** Start **
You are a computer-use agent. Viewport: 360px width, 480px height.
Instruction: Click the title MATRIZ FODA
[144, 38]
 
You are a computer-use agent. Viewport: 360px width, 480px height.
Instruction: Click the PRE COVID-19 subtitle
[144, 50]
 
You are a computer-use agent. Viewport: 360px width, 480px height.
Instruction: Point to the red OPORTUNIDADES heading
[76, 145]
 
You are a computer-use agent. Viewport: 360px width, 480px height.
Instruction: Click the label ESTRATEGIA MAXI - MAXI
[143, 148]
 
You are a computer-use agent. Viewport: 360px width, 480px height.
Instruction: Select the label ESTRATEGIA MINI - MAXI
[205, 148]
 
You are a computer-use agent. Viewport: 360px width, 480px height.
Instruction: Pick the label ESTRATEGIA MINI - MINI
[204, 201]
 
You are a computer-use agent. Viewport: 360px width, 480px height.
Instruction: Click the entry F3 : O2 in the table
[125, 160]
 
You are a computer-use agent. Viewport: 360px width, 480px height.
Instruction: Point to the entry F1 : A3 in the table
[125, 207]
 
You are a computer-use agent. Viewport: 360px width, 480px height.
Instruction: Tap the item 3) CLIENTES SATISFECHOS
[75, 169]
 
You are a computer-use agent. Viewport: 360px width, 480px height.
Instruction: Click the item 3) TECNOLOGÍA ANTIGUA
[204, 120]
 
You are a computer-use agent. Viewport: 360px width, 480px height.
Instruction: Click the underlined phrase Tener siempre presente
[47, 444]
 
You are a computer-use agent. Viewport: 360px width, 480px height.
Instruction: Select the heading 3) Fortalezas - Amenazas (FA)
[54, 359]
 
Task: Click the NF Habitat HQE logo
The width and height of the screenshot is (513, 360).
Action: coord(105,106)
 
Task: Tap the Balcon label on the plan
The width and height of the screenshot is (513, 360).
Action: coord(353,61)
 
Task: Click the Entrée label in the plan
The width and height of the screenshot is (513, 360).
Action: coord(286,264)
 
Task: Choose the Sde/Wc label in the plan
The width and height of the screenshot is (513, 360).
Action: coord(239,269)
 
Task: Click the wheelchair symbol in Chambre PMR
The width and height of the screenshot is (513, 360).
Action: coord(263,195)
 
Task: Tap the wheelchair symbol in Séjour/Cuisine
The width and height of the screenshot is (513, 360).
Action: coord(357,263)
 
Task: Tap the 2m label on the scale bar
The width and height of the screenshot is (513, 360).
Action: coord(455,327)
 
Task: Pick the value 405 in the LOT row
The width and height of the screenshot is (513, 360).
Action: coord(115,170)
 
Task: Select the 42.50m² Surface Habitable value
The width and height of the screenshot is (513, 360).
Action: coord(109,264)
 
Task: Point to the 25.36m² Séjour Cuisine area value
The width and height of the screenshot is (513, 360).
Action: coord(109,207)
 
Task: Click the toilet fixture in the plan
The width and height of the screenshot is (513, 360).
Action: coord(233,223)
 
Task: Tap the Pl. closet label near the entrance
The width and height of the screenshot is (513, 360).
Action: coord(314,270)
** End **
## THE EXERCISE
Could you rewrite all the rows above, substituting "accessibility icon" for every "wheelchair symbol" and leaving everything else unchanged?

## SOLUTION TO THIS PROBLEM
You are a computer-use agent. Viewport: 360px width, 480px height.
Instruction: Click the title MATRIZ FODA
[144, 38]
 
You are a computer-use agent. Viewport: 360px width, 480px height.
Instruction: Click the PRE COVID-19 subtitle
[144, 50]
 
You are a computer-use agent. Viewport: 360px width, 480px height.
Instruction: Point to the red OPORTUNIDADES heading
[76, 145]
 
You are a computer-use agent. Viewport: 360px width, 480px height.
Instruction: Click the label ESTRATEGIA MAXI - MAXI
[143, 148]
 
You are a computer-use agent. Viewport: 360px width, 480px height.
Instruction: Select the label ESTRATEGIA MINI - MAXI
[205, 148]
 
You are a computer-use agent. Viewport: 360px width, 480px height.
Instruction: Pick the label ESTRATEGIA MINI - MINI
[204, 201]
 
You are a computer-use agent. Viewport: 360px width, 480px height.
Instruction: Click the entry F3 : O2 in the table
[125, 160]
 
You are a computer-use agent. Viewport: 360px width, 480px height.
Instruction: Point to the entry F1 : A3 in the table
[125, 207]
 
You are a computer-use agent. Viewport: 360px width, 480px height.
Instruction: Tap the item 3) CLIENTES SATISFECHOS
[75, 169]
 
You are a computer-use agent. Viewport: 360px width, 480px height.
Instruction: Click the item 3) TECNOLOGÍA ANTIGUA
[204, 120]
 
You are a computer-use agent. Viewport: 360px width, 480px height.
Instruction: Click the underlined phrase Tener siempre presente
[47, 444]
 
You are a computer-use agent. Viewport: 360px width, 480px height.
Instruction: Select the heading 3) Fortalezas - Amenazas (FA)
[54, 359]
 
Task: Click the NF Habitat HQE logo
The width and height of the screenshot is (513, 360).
Action: coord(105,106)
 
Task: Tap the Balcon label on the plan
The width and height of the screenshot is (513, 360).
Action: coord(353,61)
 
Task: Click the Entrée label in the plan
The width and height of the screenshot is (513, 360).
Action: coord(286,264)
 
Task: Choose the Sde/Wc label in the plan
The width and height of the screenshot is (513, 360).
Action: coord(239,269)
 
Task: Click the accessibility icon in Chambre PMR
The width and height of the screenshot is (513, 360).
Action: coord(263,195)
 
Task: Tap the accessibility icon in Séjour/Cuisine
The width and height of the screenshot is (513, 360).
Action: coord(357,263)
 
Task: Tap the 2m label on the scale bar
The width and height of the screenshot is (513, 360).
Action: coord(455,327)
 
Task: Pick the value 405 in the LOT row
The width and height of the screenshot is (513, 360).
Action: coord(115,170)
 
Task: Select the 42.50m² Surface Habitable value
The width and height of the screenshot is (513, 360).
Action: coord(109,264)
 
Task: Point to the 25.36m² Séjour Cuisine area value
The width and height of the screenshot is (513, 360).
Action: coord(109,207)
 
Task: Click the toilet fixture in the plan
The width and height of the screenshot is (513, 360).
Action: coord(233,223)
 
Task: Tap the Pl. closet label near the entrance
The width and height of the screenshot is (513, 360).
Action: coord(314,270)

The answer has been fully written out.